REQUIRED WORK
Go through the listing beneath this task and return every line that carries the string "computer".

DATA FOR REVIEW
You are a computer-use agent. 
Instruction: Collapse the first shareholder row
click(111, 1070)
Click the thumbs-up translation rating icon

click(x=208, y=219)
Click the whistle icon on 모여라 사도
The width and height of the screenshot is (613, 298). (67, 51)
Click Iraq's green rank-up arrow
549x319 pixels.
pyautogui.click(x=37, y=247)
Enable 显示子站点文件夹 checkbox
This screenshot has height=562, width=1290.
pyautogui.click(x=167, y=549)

--

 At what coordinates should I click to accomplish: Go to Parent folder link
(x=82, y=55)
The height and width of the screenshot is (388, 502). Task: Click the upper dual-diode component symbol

---

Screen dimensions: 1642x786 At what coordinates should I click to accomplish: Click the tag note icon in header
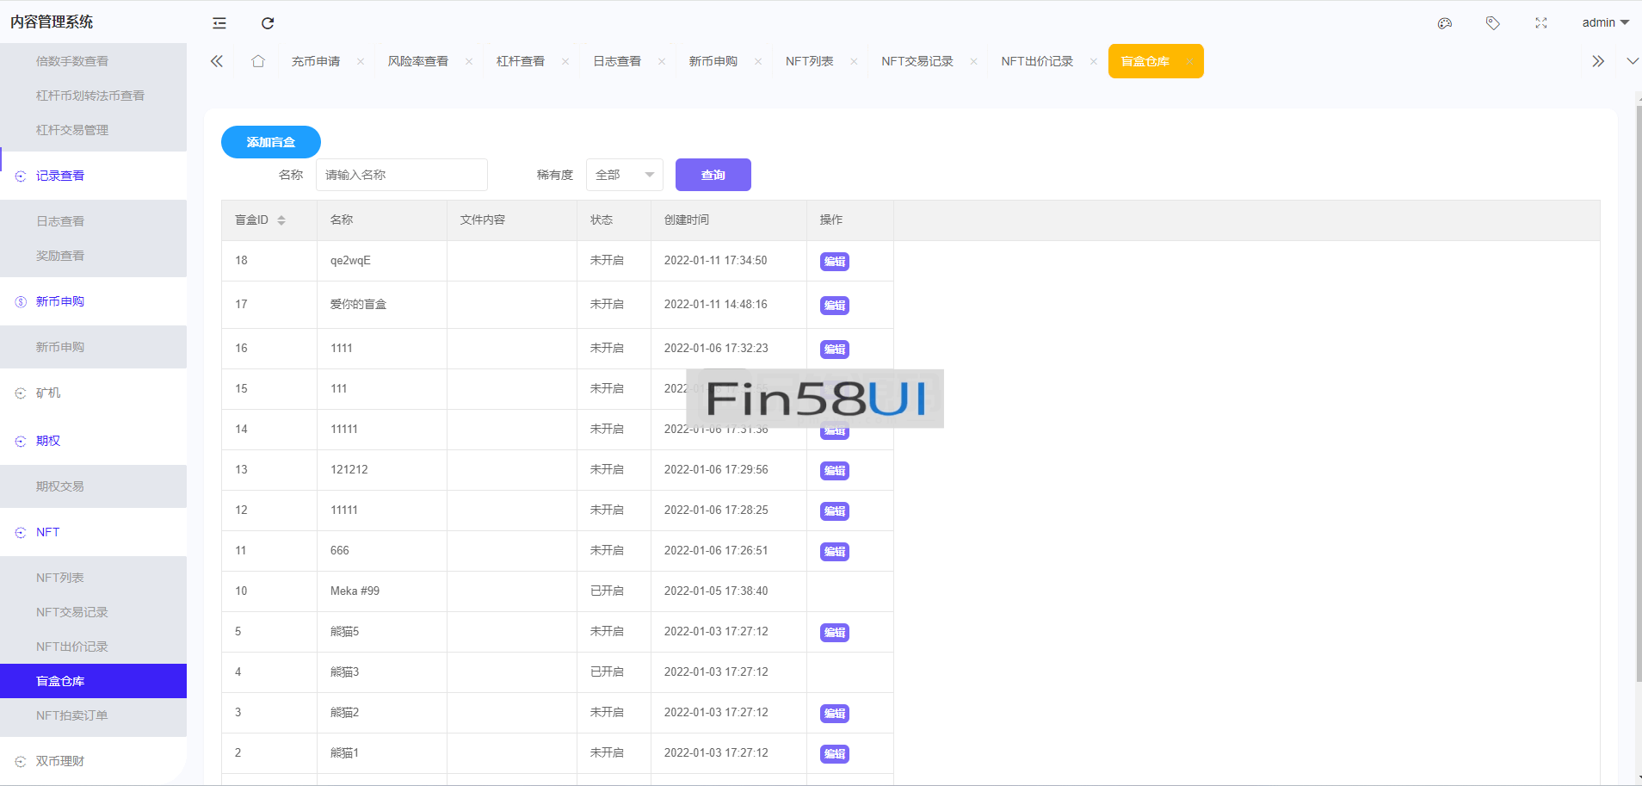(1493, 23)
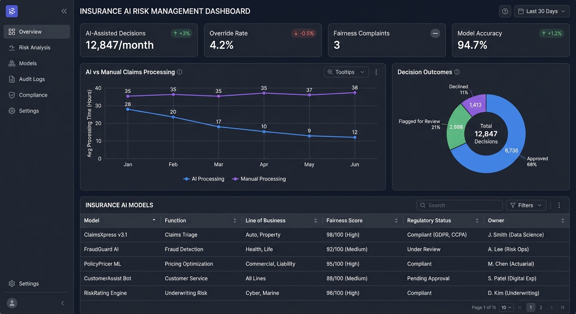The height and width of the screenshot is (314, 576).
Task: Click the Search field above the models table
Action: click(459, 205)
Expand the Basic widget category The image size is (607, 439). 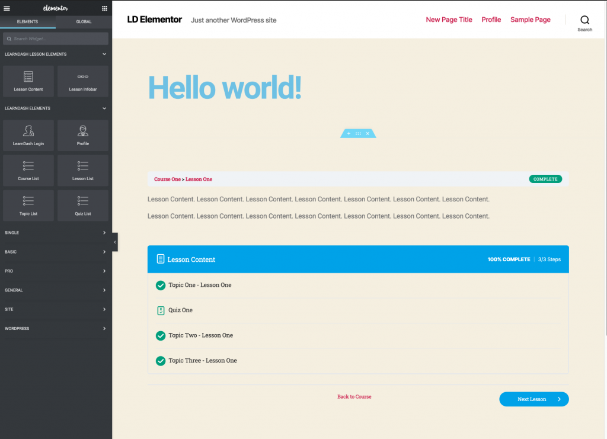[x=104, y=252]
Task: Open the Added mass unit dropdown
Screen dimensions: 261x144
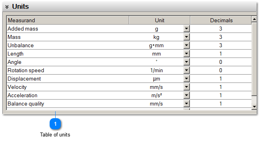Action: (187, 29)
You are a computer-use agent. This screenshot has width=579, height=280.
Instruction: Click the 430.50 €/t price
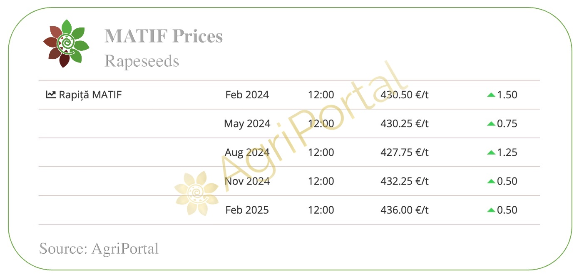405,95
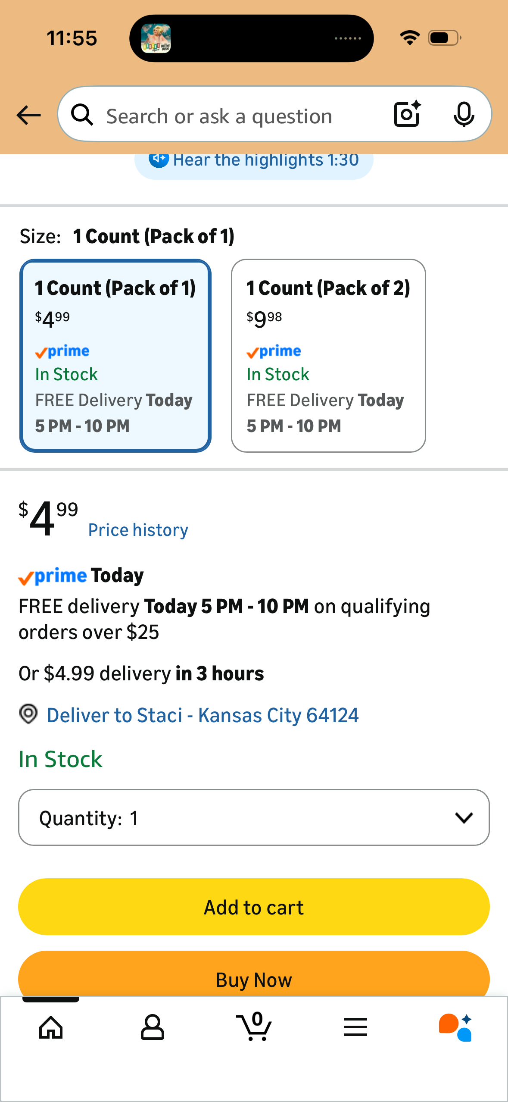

WRITTEN ANSWER
You are a computer-use agent. 
You are a computer-use agent. This screenshot has width=579, height=280.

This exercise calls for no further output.